Here's a short video of my friend skating the box:
Step 1: Considerations and Materials List
1) The box had to be able to fit in the car. In our case unfortunately, this meant that the box had to fit into a Subaru STi. This gave us a max length of under 6'. Our final length was 66" and the box just fits in snug enough to shut the hatchback. This works fine for us but a longer length would be more comfortable to skate. I recommend going with something around 7' - 8' if you have a larger vehicle or are not concerned with moving the box. Keep in mind though that the length of the box will be limited by the length of right-angle bar that you can find. At Home Depot, the longest one I could find of decent stock was 6' length.
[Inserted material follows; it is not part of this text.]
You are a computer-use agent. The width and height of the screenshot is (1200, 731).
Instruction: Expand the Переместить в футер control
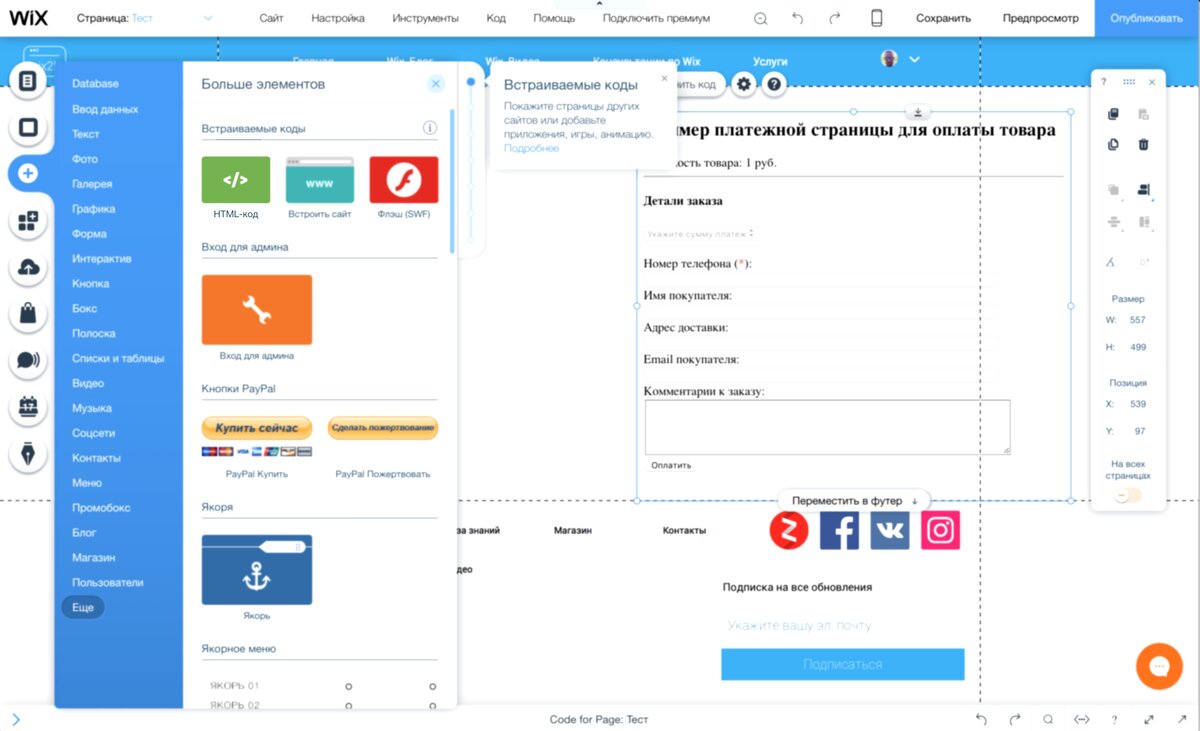click(855, 499)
2) The box had to be sturdy enough to take a beating and get skated regularly without breaking down.
3) Light enough for a person to carry by hand.
Parts! The parts list is fairly short so here goes:
1) The all-important right angle bar! This is what you will actually be grinding and limits the maximum length that you box can be. As I mentioned earlier, the length of this bar will limit the maximum length of your box and at Home Depot I could only find 6' length. You should be able to find longer ones elsewhere. NOTE: make sure you are using steel or the densest metal you can find and it should be at least 1/8" thick.
2) Sheet of masonite: Try to find one that matches the thickness of your metal bar.
3) Sheet of plywood: get a sheet that is 3/4" or thicker.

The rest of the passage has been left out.